Records shown
--- --- ---
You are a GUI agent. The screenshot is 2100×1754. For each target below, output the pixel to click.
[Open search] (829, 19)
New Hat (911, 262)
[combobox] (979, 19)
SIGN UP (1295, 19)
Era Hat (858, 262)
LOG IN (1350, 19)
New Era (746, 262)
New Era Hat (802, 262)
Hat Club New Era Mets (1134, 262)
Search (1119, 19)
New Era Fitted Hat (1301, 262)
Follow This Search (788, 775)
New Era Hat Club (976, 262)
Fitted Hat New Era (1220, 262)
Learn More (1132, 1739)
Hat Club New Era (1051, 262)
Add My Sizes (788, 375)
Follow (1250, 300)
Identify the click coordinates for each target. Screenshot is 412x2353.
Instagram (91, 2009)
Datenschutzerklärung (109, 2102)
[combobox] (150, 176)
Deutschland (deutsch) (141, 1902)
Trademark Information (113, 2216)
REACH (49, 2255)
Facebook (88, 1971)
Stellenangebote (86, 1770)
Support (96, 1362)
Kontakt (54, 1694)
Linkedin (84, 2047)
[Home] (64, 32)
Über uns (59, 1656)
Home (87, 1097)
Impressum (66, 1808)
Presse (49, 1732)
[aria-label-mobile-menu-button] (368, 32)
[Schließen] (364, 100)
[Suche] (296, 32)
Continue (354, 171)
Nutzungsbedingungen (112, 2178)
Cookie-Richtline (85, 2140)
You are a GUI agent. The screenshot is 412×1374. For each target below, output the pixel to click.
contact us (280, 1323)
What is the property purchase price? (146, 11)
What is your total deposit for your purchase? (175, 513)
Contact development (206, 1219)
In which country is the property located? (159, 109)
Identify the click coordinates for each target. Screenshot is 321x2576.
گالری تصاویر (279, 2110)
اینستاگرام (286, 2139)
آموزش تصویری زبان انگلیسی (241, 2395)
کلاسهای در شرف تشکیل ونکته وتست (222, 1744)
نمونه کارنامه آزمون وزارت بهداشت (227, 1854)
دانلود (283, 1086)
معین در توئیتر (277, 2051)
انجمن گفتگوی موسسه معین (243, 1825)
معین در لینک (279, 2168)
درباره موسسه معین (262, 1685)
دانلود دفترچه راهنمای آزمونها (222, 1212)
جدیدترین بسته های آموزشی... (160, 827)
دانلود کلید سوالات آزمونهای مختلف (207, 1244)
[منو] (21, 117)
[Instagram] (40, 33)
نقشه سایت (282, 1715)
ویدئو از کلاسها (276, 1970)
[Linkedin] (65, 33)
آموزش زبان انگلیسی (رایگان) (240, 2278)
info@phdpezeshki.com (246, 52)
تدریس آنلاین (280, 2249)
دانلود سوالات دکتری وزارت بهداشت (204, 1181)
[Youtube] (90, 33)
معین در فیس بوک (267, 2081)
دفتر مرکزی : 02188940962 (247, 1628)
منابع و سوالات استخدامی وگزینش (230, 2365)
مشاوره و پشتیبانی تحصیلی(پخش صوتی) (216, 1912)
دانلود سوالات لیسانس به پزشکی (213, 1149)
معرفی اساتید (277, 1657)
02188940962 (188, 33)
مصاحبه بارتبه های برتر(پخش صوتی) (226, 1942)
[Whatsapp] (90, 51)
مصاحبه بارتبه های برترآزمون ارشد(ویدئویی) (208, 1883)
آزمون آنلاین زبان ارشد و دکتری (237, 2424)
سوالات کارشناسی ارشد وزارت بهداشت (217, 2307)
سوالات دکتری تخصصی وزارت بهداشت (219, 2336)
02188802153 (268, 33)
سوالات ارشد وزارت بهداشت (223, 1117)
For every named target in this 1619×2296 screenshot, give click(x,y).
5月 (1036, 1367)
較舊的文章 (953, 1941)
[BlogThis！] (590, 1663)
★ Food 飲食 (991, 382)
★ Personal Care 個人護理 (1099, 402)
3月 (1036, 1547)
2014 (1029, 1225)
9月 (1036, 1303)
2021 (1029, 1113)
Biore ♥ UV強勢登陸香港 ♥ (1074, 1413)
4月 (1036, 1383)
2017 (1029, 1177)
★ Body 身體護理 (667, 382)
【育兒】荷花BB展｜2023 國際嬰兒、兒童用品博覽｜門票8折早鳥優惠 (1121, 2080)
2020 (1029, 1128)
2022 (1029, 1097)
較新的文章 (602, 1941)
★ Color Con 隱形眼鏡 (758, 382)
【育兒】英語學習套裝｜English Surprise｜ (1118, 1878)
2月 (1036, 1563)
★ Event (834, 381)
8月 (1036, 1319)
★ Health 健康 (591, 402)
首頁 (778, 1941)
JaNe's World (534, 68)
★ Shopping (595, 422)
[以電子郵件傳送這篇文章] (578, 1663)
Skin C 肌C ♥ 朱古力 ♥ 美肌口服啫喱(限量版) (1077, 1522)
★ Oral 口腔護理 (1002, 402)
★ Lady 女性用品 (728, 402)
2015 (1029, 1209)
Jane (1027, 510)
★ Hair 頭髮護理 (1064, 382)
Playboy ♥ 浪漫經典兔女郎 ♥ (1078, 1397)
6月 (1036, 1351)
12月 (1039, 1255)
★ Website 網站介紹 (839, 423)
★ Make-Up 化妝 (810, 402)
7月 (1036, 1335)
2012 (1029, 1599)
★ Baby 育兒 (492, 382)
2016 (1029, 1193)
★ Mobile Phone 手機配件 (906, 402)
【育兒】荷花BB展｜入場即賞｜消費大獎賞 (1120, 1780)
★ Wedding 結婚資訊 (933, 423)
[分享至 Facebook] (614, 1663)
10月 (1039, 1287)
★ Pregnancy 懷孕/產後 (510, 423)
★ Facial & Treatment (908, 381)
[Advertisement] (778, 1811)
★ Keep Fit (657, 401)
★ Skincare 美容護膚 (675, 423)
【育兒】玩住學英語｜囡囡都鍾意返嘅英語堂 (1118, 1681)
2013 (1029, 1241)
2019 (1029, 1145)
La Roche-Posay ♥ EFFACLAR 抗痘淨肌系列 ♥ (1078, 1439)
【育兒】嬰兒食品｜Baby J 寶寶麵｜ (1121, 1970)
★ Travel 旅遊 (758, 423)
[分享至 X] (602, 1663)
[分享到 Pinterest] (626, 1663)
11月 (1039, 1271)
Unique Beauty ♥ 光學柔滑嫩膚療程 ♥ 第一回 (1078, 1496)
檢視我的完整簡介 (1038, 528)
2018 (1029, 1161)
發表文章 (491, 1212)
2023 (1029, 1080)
--- --- ---
Problem description
What belongs in the answer is the line with "10月 (1039, 1287)" plus every later line of the listing, copied word for word and nothing besides.

Solved problem
10月 (1039, 1287)
★ Pregnancy 懷孕/產後 (510, 423)
★ Facial & Treatment (908, 381)
[Advertisement] (778, 1811)
★ Keep Fit (657, 401)
★ Skincare 美容護膚 (675, 423)
【育兒】玩住學英語｜囡囡都鍾意返嘅英語堂 (1118, 1681)
2013 (1029, 1241)
2019 (1029, 1145)
La Roche-Posay ♥ EFFACLAR 抗痘淨肌系列 ♥ (1078, 1439)
【育兒】嬰兒食品｜Baby J 寶寶麵｜ (1121, 1970)
★ Travel 旅遊 (758, 423)
[分享至 X] (602, 1663)
[分享到 Pinterest] (626, 1663)
11月 (1039, 1271)
Unique Beauty ♥ 光學柔滑嫩膚療程 ♥ 第一回 (1078, 1496)
檢視我的完整簡介 (1038, 528)
2018 (1029, 1161)
發表文章 (491, 1212)
2023 (1029, 1080)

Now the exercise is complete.